He added that wearing the Yankees uniform in his old Brooklyn neighborhood, “to me it was like being a martyr: I’m not gonna give up my religion. You’re not gonna change me.”
He carried that through his career. He celebrated Yankees victories at City Hall, his own image blown up banner-size to hang next to those of the players and coaches. The Times, during the 2000 Subway Series with the Mets, described Mr. Giuliani as the team’s mascot, akin to Mr. Met: “The mascot for the Yankees wears a Yankees warm-up jacket and has a somewhat smaller head; his name is Mister Giuliani.”
He has bejeweled championship rings from the Yankees’ run of World Series wins during his term, prized possessions that brought scrutiny during his failed 2008 presidential bid. He worked on paving the way for a new stadium in the Bronx, negotiating into the waning days of his second and final term.
At Monday’s game, Mr.
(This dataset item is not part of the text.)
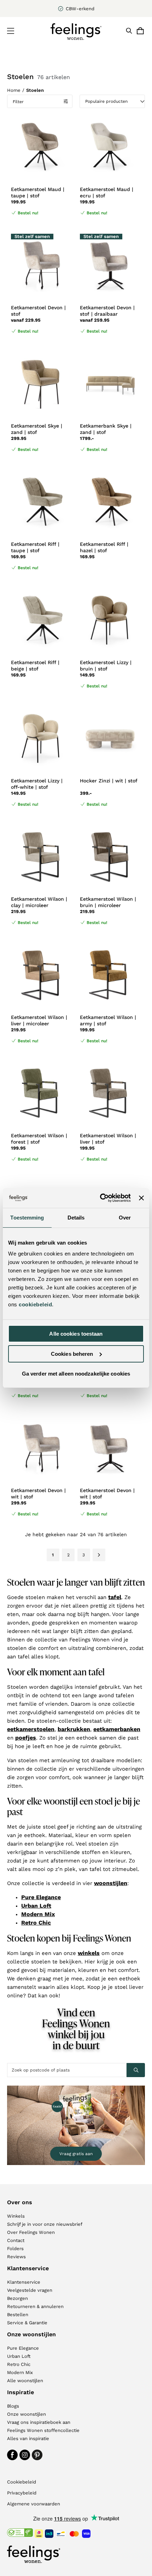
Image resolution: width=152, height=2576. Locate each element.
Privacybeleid (21, 2493)
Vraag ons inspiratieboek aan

Giuliani was given a cake by Randy L. Levine, who was Mr. Giuliani’s deputy mayor for economic development and is now the president of the Yankees. “‘Happy Birthday Rudy,’” he recalled it saying. “I think it was chocolate.”
Mr. Levine told his former boss that his name would be mentioned midgame along with other fans celebrating birthdays.
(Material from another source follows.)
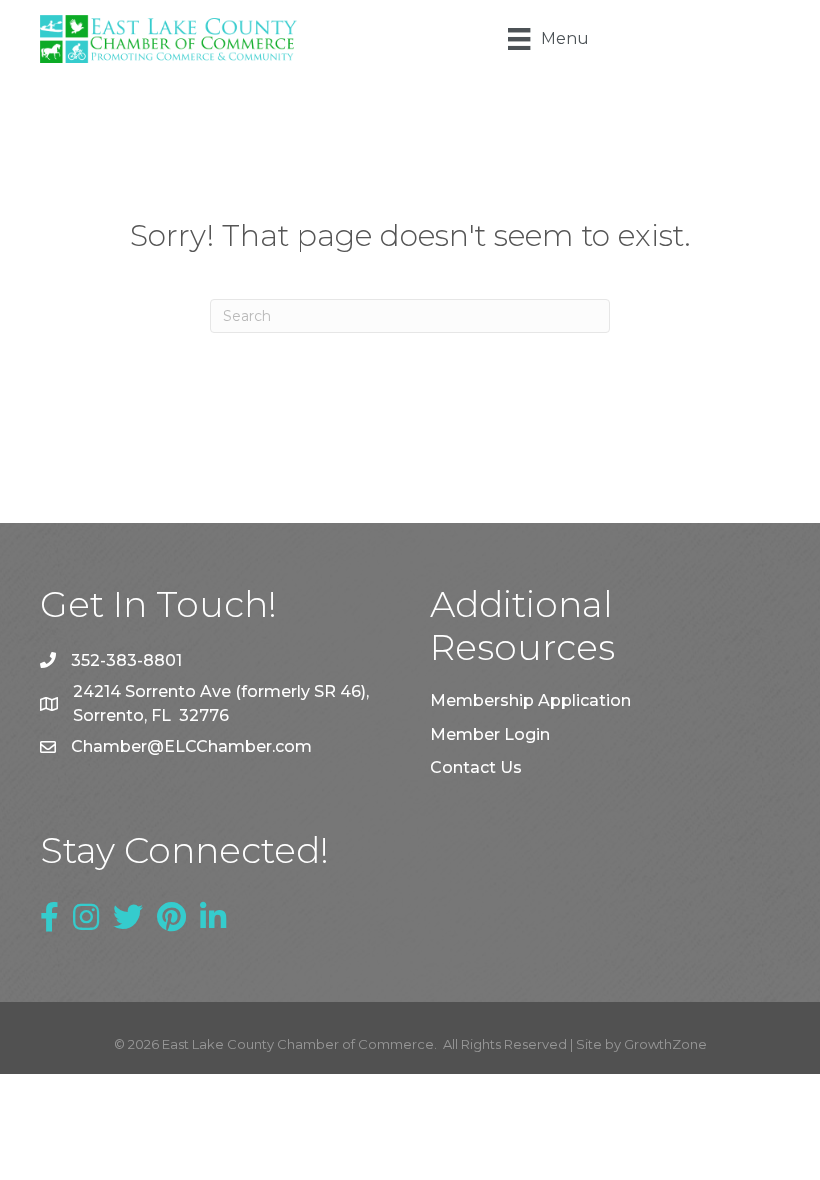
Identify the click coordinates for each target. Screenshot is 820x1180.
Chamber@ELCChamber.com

“He didn’t ask for it,” Mr. Levine said.
Then came the boos.
“Honestly, if you were at the stadium and you were in the moment, there were just as many cheers as there were boos,” Mr. Levine suggested. “You could hear the boos more because they’re louder than the cheers.”
Mr. Giuliani, who was with friends and family, apparently laughed it off.
“He was with Andrew, and actually I think they videotaped it on their phones,” Mr. Levine said, speaking of Mr. Giuliani’s son, who works in the White House. “When it came up, he laughed. Because a true baseball fan knows what happens. I think Rudy has been in a lot more difficult situations than Yankee Stadium.”